REQUIRED ACTION -
Repeat nothing but the lines below running from the one containing "Open the Get Tokens button" to the one containing "The height and width of the screenshot is (1523, 1290).". Keep both end lines.

Dataset excerpts -
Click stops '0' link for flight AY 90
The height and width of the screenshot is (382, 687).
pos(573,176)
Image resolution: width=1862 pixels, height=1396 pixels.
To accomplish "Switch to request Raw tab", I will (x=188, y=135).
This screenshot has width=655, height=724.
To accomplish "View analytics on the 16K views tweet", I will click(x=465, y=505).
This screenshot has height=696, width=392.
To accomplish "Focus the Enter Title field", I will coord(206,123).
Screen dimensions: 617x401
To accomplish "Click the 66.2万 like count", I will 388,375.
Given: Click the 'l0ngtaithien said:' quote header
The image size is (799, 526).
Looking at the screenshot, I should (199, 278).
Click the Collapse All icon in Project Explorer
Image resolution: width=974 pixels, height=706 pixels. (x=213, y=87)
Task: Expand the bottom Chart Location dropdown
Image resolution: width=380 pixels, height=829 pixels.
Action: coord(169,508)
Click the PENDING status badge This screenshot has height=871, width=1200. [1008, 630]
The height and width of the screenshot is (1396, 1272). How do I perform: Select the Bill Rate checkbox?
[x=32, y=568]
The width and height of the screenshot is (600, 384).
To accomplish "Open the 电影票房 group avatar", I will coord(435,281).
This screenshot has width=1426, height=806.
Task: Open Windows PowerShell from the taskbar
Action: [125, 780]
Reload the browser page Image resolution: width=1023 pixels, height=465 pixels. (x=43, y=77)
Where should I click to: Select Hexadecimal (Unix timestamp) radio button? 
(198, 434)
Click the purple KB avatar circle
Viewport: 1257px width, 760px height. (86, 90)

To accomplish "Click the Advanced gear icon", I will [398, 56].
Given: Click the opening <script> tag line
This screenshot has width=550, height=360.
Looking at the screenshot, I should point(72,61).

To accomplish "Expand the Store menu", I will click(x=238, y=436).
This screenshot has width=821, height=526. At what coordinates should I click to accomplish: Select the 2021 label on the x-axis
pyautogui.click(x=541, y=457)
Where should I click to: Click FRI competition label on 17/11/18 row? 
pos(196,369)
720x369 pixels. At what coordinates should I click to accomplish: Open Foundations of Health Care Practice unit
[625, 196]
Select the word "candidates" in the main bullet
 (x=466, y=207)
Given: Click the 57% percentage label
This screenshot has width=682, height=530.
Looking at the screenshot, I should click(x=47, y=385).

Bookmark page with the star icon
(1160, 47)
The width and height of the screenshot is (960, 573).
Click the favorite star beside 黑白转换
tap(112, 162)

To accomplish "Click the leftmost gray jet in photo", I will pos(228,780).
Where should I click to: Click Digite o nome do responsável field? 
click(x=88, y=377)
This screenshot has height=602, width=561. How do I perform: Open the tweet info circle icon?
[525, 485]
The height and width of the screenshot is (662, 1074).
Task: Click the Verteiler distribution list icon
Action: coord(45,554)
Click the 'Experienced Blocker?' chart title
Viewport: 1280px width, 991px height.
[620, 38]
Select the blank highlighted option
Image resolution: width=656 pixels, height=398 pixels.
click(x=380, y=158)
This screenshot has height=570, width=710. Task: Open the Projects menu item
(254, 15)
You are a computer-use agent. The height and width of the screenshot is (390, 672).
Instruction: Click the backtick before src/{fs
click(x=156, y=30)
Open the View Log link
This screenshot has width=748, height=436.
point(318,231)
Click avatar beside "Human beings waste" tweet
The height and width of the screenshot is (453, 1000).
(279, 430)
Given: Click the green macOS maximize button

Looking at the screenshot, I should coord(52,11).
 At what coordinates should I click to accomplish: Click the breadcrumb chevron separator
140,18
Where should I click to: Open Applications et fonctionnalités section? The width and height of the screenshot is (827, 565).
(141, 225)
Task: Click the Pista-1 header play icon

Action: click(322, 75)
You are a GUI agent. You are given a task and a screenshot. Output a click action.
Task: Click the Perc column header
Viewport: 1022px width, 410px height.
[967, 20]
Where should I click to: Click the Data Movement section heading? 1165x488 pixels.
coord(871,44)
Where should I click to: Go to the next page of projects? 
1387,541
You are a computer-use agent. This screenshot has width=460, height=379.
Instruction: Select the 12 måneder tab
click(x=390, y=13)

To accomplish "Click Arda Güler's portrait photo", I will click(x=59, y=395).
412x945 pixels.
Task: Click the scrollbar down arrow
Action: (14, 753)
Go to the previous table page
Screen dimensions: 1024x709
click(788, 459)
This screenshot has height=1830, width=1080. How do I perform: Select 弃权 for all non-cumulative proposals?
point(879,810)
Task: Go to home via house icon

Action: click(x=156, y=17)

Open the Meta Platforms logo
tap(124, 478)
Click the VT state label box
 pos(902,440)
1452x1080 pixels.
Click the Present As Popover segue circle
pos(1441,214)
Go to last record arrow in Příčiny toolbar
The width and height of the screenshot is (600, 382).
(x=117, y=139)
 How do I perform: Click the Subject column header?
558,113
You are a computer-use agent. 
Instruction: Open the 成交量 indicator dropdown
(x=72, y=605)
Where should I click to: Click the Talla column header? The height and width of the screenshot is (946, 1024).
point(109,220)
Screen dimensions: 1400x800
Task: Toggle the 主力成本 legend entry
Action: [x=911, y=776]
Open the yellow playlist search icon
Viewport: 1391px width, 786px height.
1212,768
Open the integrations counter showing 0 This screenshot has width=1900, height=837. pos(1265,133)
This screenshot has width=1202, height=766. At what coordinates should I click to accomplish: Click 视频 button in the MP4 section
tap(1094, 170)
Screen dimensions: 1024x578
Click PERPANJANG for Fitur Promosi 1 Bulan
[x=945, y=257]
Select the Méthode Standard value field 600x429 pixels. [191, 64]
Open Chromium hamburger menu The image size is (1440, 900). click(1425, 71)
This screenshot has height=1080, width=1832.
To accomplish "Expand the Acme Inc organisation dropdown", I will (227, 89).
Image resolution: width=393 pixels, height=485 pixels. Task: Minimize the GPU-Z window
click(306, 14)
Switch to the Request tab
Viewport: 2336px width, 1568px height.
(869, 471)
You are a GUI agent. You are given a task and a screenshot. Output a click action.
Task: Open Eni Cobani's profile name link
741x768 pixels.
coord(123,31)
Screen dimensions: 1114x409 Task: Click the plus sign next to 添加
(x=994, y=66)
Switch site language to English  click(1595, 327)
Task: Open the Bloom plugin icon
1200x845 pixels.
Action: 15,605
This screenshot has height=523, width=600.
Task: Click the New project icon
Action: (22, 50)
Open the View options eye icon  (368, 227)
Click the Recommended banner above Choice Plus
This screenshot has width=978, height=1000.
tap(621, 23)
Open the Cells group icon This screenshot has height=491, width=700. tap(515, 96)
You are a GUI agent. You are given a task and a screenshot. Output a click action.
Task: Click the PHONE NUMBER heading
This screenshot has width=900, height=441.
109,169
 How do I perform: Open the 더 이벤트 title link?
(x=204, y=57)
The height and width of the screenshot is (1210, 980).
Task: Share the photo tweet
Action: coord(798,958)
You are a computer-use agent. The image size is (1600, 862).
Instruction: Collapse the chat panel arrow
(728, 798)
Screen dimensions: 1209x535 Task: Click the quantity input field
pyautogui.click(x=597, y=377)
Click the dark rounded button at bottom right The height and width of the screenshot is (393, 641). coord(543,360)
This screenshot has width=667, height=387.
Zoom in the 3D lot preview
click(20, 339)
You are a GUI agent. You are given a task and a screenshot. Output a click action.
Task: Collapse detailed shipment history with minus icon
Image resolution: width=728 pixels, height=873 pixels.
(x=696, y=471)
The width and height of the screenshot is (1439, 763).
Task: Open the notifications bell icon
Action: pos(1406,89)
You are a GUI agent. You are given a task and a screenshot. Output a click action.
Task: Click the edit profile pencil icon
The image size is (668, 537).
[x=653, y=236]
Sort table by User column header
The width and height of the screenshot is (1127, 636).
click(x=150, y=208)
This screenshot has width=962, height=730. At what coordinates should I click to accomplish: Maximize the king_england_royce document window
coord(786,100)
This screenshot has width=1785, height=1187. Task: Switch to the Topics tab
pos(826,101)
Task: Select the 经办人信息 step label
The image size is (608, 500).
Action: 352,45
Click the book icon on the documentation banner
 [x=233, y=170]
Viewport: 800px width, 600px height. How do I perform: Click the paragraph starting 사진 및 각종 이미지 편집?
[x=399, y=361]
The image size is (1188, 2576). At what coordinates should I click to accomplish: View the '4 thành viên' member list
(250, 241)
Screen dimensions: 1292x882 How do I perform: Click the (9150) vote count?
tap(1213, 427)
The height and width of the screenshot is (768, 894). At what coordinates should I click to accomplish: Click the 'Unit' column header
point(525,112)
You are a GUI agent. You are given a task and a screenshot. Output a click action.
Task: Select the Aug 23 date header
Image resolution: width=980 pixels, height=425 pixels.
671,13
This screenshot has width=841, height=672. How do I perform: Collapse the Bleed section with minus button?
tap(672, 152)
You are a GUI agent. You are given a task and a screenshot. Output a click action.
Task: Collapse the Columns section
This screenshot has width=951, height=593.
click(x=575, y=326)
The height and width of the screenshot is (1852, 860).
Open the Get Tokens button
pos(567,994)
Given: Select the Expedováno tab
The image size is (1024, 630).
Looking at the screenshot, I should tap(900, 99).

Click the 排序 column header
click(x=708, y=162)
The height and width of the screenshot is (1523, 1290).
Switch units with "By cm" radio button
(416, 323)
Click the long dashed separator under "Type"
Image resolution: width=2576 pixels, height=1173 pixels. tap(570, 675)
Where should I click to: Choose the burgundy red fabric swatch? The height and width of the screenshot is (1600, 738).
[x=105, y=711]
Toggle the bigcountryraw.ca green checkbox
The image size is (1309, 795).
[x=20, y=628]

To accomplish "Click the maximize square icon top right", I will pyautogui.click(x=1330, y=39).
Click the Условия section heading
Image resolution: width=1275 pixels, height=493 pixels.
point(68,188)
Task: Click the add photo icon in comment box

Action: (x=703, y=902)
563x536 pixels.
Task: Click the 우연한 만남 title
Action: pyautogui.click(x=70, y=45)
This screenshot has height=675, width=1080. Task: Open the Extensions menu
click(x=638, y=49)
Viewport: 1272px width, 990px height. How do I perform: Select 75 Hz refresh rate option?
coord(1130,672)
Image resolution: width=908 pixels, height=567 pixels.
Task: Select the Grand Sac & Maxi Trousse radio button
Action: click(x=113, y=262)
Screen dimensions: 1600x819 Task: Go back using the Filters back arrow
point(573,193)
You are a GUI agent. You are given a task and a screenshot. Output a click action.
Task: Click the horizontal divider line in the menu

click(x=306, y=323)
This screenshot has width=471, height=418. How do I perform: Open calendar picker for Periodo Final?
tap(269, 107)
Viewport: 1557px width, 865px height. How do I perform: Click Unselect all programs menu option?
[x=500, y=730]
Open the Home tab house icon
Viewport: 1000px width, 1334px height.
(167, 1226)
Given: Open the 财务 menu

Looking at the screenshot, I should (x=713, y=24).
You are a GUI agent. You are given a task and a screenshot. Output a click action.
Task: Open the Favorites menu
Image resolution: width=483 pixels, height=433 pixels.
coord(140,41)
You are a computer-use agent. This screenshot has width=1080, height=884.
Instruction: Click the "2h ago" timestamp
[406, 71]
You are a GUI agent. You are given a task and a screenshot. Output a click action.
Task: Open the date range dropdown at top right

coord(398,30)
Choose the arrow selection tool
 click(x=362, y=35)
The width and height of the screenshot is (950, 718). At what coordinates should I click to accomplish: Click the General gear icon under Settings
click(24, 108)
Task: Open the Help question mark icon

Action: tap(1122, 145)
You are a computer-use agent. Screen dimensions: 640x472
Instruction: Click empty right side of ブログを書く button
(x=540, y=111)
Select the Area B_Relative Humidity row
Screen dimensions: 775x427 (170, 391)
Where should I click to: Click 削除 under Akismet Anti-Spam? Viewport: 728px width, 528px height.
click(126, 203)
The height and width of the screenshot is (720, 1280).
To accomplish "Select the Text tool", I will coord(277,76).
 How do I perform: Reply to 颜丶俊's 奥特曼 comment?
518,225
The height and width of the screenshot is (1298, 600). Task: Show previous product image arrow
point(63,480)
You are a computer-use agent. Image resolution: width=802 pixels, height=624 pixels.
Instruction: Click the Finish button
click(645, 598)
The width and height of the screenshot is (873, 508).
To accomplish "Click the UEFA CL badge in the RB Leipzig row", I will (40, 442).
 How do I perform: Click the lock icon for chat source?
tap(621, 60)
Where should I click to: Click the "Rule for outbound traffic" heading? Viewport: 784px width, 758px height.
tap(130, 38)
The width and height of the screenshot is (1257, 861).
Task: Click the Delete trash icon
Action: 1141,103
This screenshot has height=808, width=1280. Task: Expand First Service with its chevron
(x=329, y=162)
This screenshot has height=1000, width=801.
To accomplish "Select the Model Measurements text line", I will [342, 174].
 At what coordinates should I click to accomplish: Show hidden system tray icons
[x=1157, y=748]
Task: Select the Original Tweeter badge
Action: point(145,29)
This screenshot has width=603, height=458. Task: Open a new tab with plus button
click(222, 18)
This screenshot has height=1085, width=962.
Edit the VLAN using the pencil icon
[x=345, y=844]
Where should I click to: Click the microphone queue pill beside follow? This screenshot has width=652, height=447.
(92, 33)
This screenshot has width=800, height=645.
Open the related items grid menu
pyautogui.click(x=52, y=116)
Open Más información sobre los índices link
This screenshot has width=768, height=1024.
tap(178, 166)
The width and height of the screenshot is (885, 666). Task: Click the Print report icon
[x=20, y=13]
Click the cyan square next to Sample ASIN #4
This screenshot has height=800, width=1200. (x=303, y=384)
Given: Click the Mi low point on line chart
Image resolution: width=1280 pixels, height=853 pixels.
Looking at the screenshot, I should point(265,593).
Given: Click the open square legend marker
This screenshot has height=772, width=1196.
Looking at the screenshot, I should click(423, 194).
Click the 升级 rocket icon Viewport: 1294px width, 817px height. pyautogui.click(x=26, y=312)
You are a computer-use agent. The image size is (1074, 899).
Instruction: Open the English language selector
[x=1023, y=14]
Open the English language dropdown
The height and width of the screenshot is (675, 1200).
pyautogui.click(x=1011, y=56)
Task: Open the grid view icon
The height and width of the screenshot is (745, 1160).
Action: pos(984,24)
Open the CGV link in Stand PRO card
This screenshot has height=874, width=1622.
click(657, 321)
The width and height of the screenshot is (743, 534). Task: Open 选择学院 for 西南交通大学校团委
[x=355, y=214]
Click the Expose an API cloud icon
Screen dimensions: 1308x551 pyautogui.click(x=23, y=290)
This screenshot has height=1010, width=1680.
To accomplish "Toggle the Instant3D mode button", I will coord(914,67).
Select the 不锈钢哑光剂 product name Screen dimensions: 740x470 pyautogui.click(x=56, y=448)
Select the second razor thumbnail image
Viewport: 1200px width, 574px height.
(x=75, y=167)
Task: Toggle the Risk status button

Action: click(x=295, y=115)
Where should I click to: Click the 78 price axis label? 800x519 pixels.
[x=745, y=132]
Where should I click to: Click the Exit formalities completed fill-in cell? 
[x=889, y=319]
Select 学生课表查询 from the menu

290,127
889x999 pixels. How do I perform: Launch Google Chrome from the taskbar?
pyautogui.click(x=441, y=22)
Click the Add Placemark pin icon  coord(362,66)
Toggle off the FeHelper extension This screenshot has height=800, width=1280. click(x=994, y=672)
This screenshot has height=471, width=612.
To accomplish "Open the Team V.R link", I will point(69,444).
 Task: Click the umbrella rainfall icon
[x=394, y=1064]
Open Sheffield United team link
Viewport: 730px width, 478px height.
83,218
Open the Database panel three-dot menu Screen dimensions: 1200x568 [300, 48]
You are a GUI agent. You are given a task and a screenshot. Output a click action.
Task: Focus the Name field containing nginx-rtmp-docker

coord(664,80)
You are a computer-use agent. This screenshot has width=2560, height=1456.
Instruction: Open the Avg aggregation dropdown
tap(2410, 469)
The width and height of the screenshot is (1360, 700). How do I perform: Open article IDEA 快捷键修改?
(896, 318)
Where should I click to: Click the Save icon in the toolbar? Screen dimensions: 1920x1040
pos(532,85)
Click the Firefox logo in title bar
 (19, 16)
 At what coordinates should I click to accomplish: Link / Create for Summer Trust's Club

FINISHED EXERCISE -
Open the Get Tokens button
pos(567,994)
Given: Select the Expedováno tab
The image size is (1024, 630).
Looking at the screenshot, I should tap(900, 99).

Click the 排序 column header
click(x=708, y=162)
The height and width of the screenshot is (1523, 1290).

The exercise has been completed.